### [What needs to be done]
Each line of the listing that includes the string "agent" needs to be located and copied.

### [Information]
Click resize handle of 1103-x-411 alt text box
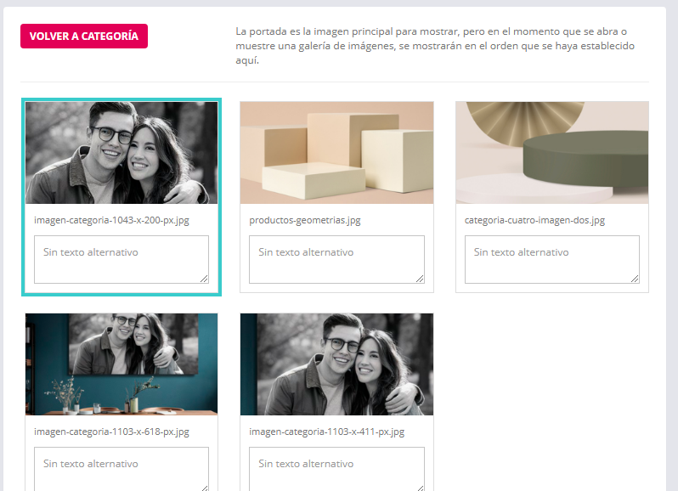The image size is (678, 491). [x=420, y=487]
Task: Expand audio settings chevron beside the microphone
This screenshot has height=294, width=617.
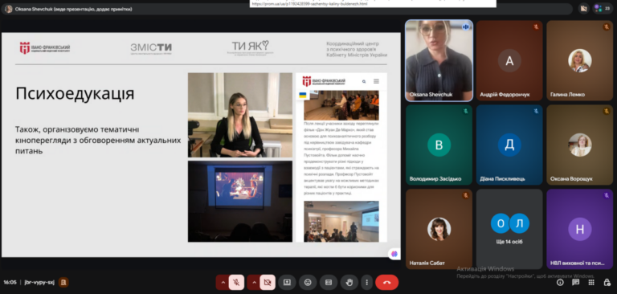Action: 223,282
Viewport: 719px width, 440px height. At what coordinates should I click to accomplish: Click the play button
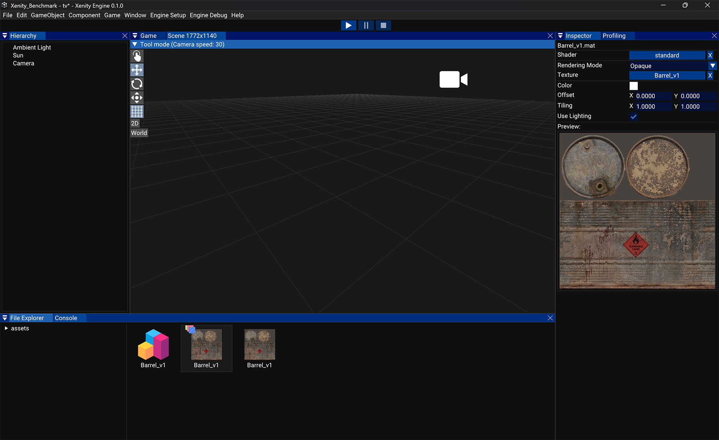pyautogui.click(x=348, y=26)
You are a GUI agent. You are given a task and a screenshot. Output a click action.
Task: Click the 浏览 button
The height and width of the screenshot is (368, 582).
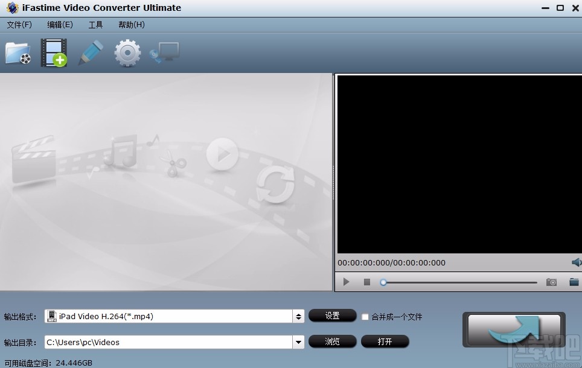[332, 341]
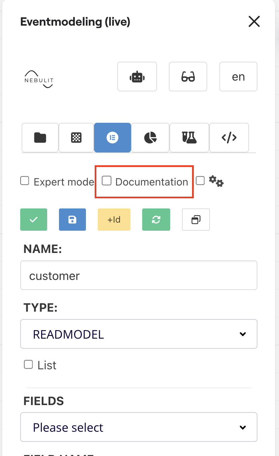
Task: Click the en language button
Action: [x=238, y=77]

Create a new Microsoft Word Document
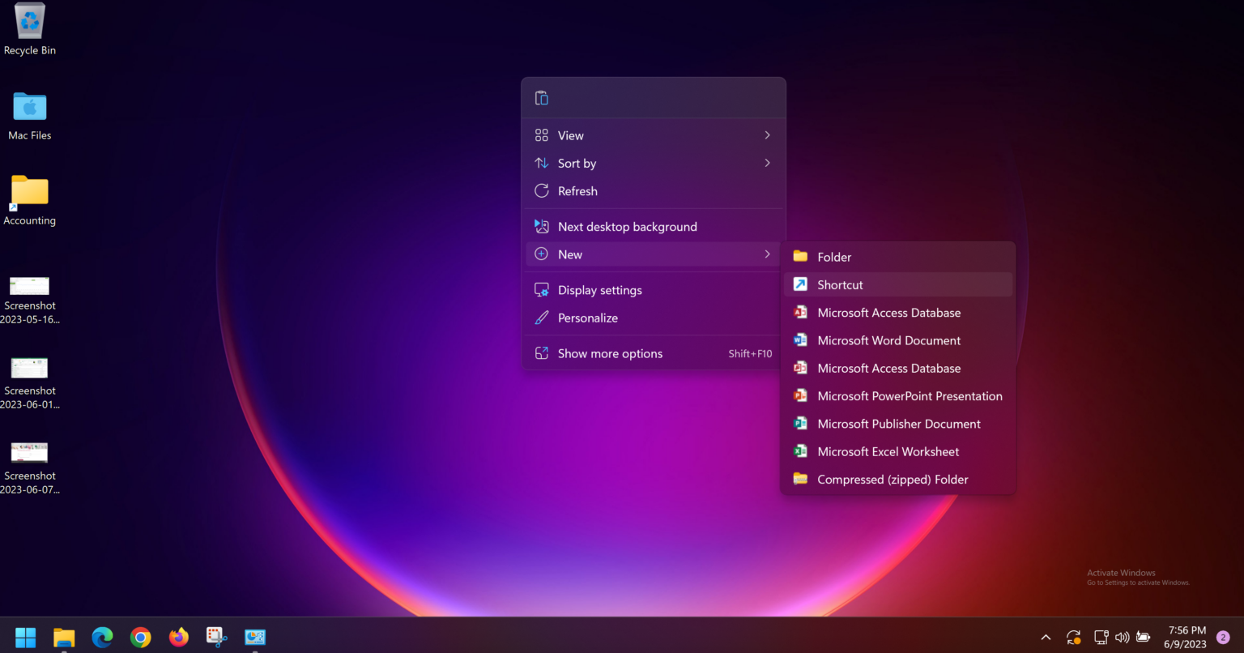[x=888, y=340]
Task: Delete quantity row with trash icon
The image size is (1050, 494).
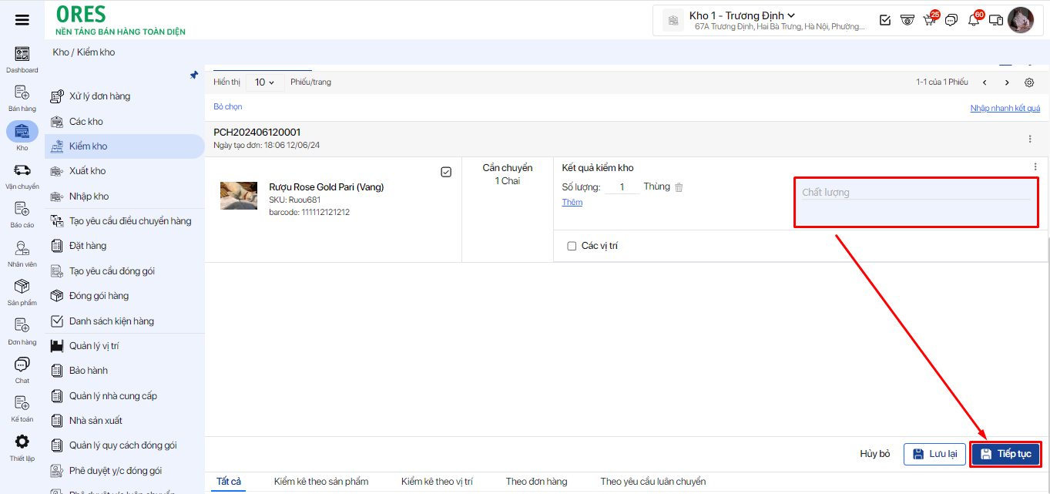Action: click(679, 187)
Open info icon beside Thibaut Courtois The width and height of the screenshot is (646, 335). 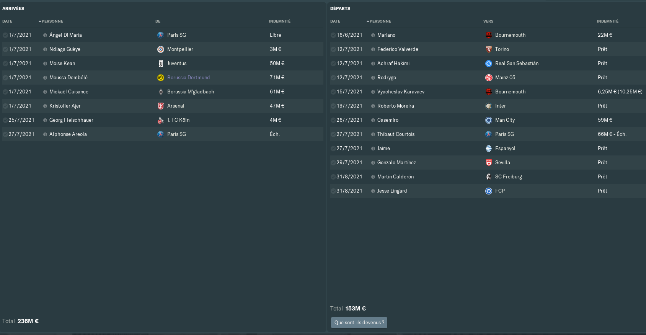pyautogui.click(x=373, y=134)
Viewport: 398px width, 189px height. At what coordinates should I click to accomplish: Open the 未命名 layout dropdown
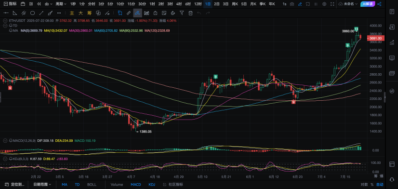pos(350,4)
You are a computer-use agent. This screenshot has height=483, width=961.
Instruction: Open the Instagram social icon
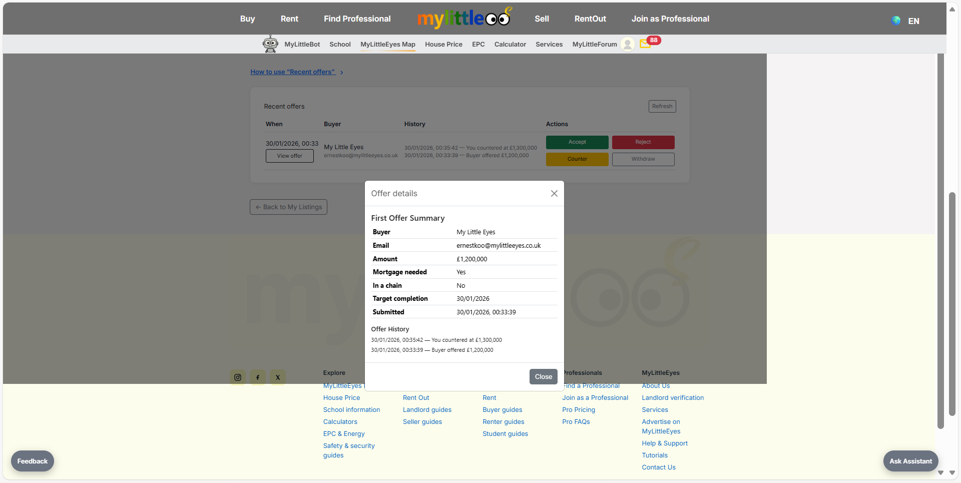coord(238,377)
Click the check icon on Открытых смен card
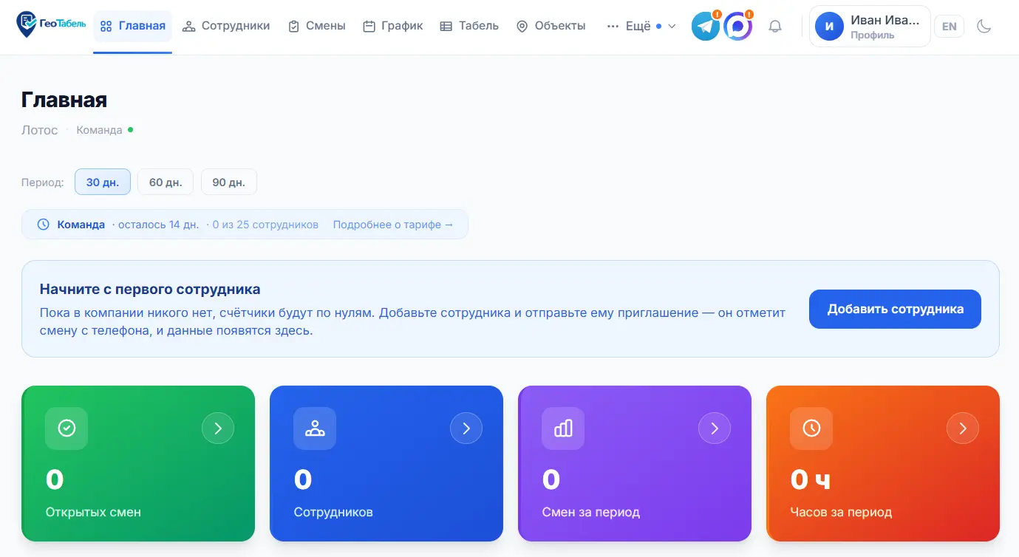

### [Exercise solution]
You are a GUI agent. You are given a task and a screenshot. Output a click action.
You are a computer-use agent. This screenshot has height=483, width=961.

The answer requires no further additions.